Why Can't People Hear What Jordan Peterson Is Actually Saying? - jseliger
https://www.theatlantic.com/politics/archive/2018/01/putting-monsterpaint-onjordan-peterson/550859/
======
mr_overalls
Newman's more-or-less continual invocation of the Straw Man Fallacy is
reminiscent of the favored debating tactic of notorious anti-evolution debater
Duane Gish: the Gish Gallop.

Gish spewed such forth torrents of falsehoods, that the evolutionist didn't
have a prayer of refuting in the format of a debate. Gish didn't address
objections raised by his opponents, repeated the same arguments in every
debate even after they were soundly refuted, etc.

In other words, both Newman and Gish subvert the very discussion structures
that they're supposedly engaging in, using fallacies, distractions, appeals to
popular biases, and outright lies to put on a show for a specific audience.
There is no interest in truth, only the furthering of an agenda.

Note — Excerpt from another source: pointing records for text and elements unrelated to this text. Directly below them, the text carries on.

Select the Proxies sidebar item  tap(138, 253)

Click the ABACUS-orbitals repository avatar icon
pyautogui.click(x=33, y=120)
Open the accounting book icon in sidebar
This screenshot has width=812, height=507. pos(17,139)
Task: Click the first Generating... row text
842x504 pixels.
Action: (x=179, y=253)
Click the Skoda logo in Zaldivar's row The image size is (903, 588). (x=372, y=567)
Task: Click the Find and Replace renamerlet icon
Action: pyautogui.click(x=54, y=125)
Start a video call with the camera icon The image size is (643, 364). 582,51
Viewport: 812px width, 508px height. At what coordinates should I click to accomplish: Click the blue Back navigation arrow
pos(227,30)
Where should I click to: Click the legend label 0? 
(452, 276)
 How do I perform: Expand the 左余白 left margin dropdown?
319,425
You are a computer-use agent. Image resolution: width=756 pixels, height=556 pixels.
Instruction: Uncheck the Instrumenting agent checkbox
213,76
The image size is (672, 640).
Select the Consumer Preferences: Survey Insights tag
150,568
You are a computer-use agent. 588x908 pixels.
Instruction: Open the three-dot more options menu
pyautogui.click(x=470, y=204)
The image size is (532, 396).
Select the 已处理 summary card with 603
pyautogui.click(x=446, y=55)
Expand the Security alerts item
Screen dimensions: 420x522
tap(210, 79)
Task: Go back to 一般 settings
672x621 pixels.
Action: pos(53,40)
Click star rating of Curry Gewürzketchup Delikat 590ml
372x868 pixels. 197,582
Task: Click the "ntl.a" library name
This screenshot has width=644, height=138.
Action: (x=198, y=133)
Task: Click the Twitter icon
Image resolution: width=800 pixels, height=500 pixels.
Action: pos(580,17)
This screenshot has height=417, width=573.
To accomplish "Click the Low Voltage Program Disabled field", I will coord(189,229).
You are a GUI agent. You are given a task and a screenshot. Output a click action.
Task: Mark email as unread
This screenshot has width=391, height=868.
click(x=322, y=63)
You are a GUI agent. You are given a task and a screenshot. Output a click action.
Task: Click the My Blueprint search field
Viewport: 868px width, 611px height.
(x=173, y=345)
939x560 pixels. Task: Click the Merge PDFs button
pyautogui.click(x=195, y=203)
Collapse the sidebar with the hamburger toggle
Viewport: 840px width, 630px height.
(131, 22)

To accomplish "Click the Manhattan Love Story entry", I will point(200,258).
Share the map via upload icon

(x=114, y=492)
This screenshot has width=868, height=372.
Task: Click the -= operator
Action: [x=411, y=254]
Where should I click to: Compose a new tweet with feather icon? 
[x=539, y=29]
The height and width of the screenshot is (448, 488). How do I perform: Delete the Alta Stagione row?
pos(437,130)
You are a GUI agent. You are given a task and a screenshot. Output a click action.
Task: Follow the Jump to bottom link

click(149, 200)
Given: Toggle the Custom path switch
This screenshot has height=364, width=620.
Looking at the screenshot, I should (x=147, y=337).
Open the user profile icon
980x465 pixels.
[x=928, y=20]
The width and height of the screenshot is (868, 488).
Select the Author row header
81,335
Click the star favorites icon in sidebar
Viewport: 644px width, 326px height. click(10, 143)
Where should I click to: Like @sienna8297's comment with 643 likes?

Newman is engaging in a dishonest public spectacle, failing at the most basic
function of an interviewer (to understand the interviewee), and I believe that
any honest intellectual should refuse to be interviewed by her.

------
Herpa
The spinning in mainstream media is extreme. This is especially a problem
nowadays as attention spans are short and only very few people will look into
people's actual statements. Furthermore, the selective word use e.g.
"controversial" for someone who does not follow the narrative of the news
outlet is highly effective in influencing how we feel about that person. Once
brand marked with the gateway word, all the negative connections to this word
solidify and the association will be more or less permanent and spreads.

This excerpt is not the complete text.